→ THE DATA:
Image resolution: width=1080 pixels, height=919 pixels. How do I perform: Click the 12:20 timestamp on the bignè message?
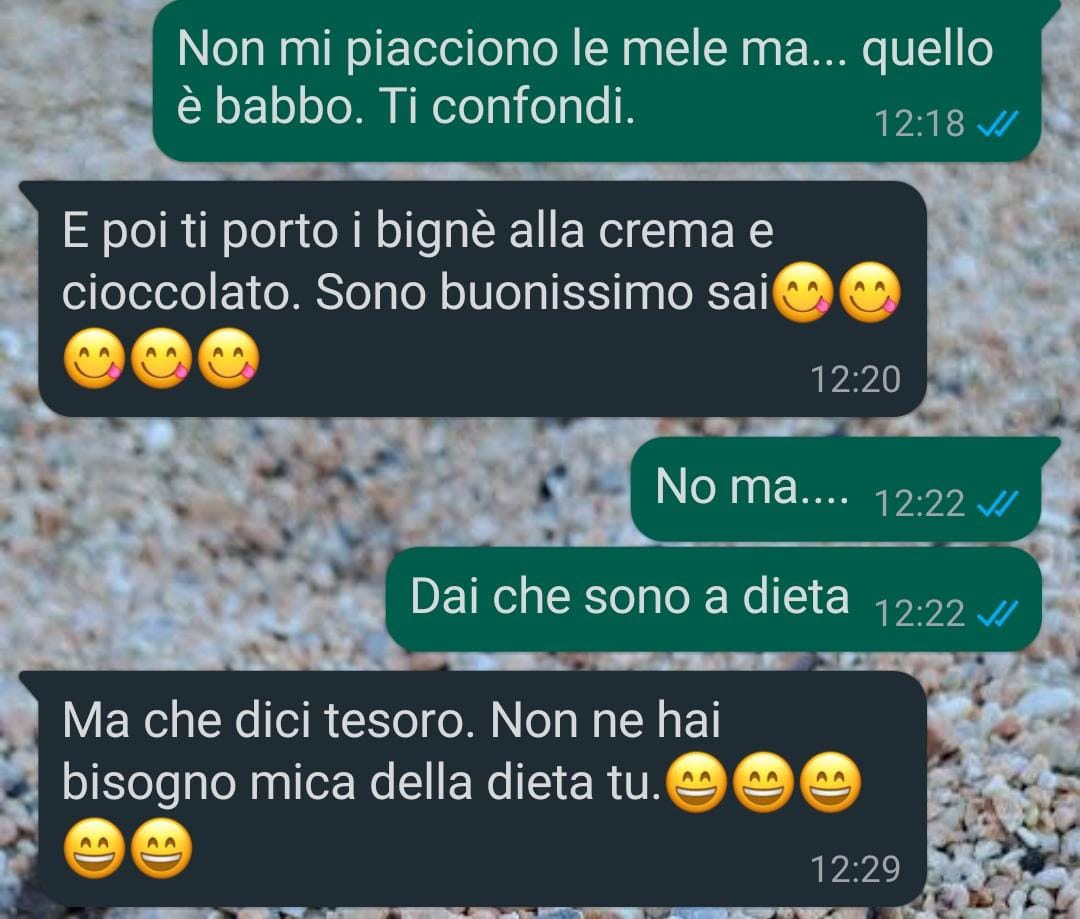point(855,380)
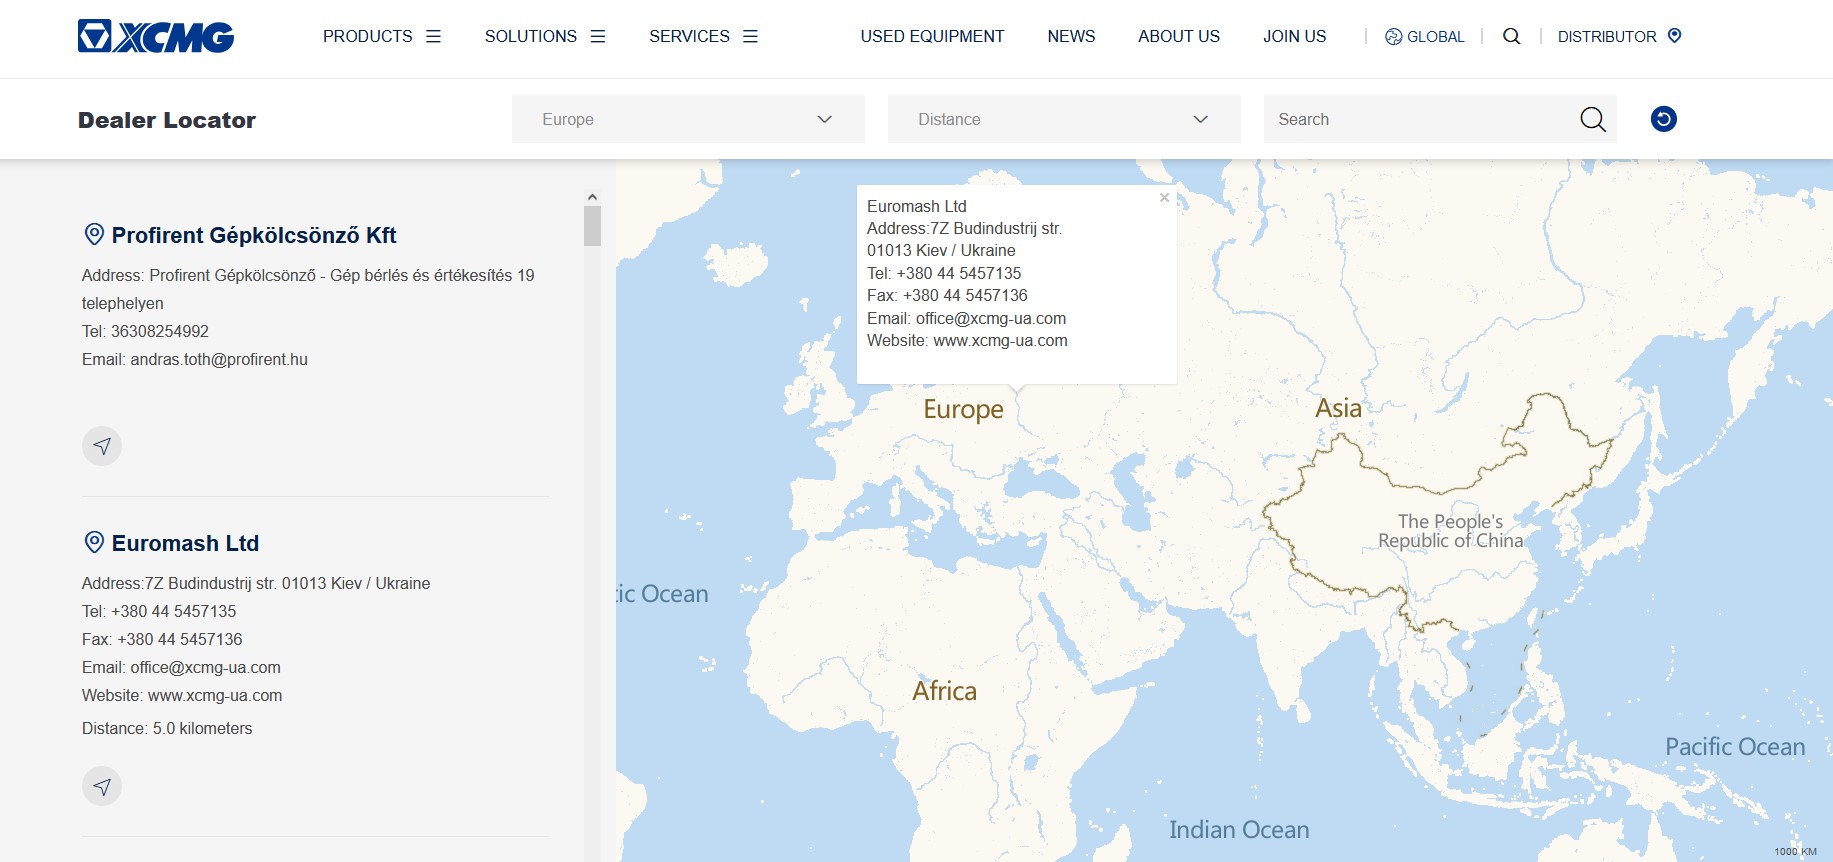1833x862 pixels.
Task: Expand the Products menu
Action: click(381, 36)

---

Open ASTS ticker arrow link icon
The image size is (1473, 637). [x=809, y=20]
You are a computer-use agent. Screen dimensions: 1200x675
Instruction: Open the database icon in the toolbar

* * *

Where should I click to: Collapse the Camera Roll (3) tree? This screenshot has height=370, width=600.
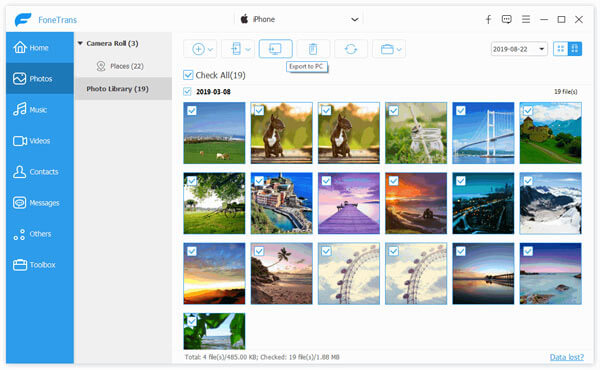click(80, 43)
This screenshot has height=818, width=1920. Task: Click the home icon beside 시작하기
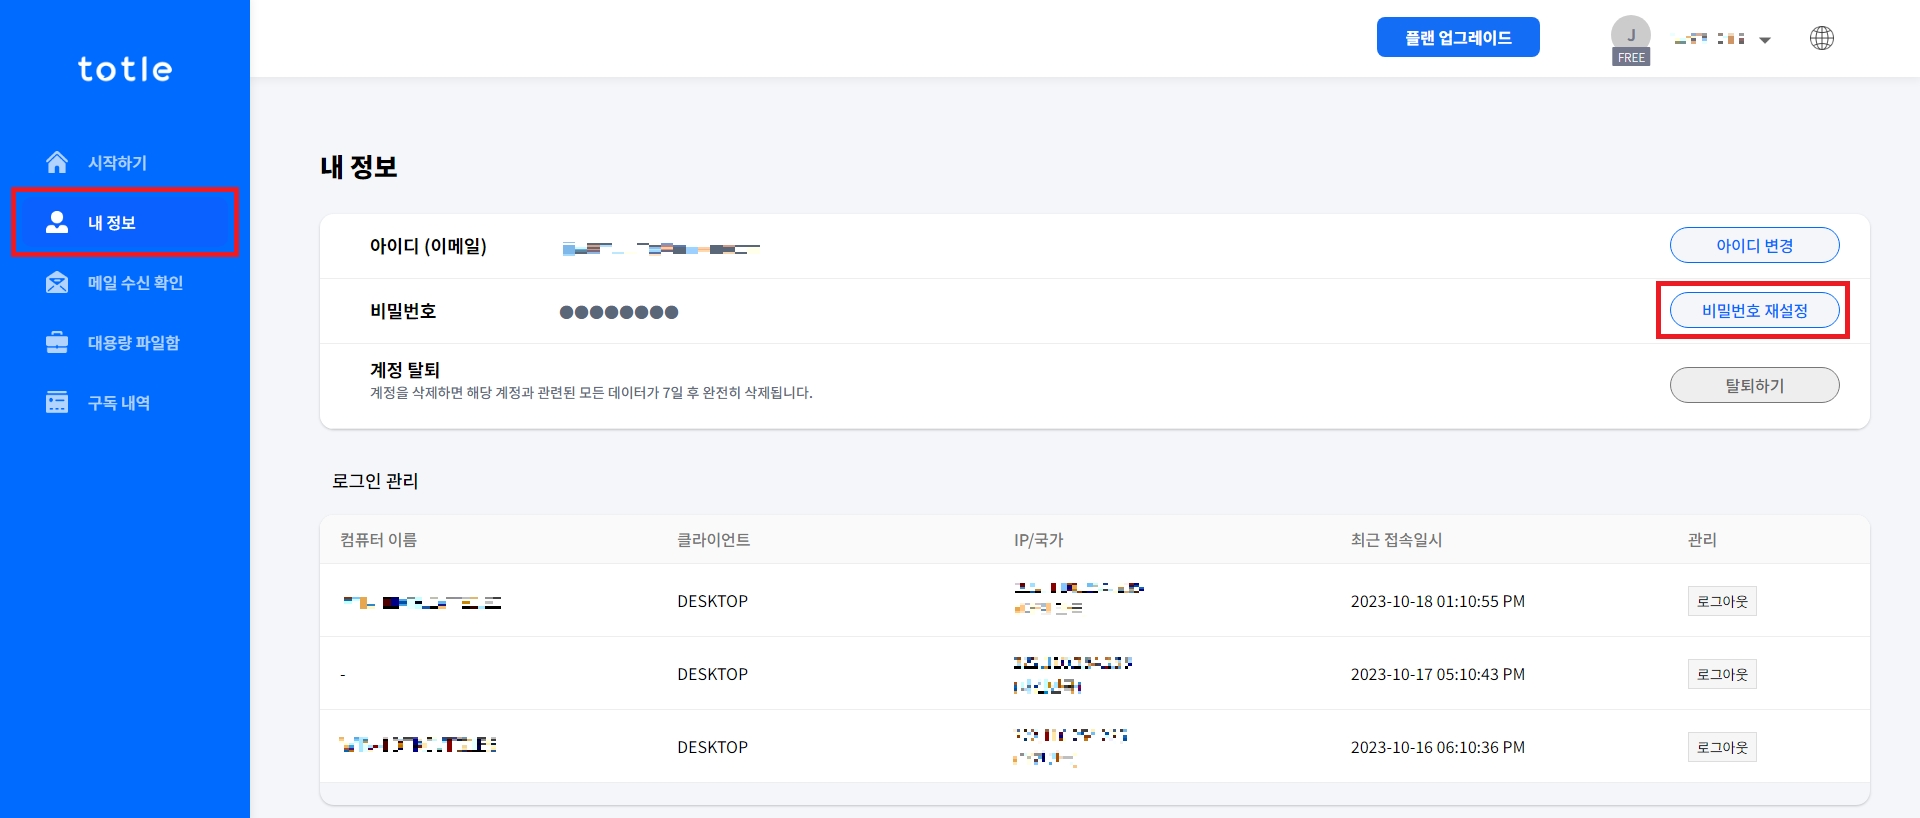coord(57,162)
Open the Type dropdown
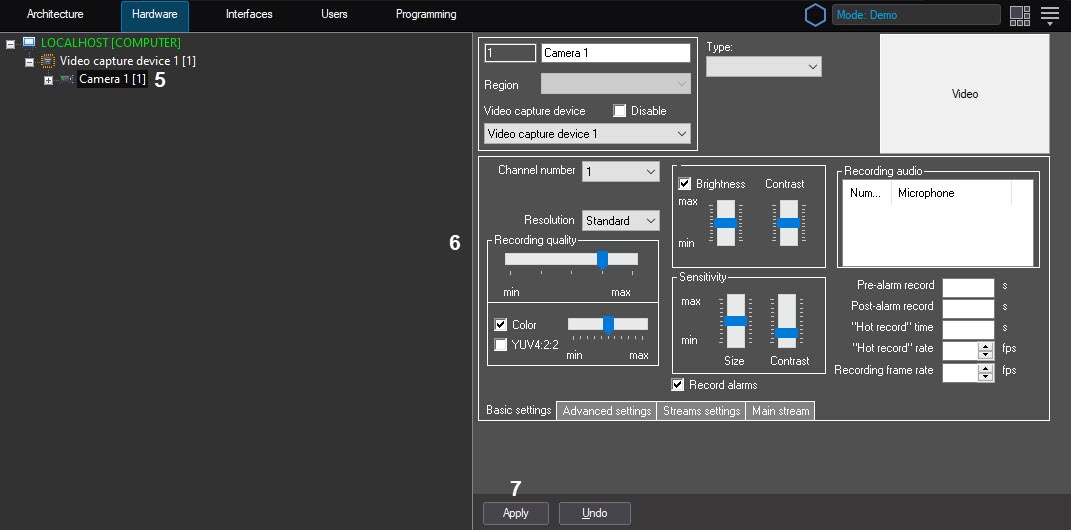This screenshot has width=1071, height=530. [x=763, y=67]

→ PROBLEM TO SOLVE: Given the records above, return exactly the lines starting at the line containing "Open ASTS ticker arrow link icon" and ending at the line containing "Instruction: Open the", including both.

→ RESPONSE TO THIS EXERCISE:
Open ASTS ticker arrow link icon
The image size is (1473, 637). [x=809, y=20]
You are a computer-use agent. Screen dimensions: 1200x675
Instruction: Open the database icon in the toolbar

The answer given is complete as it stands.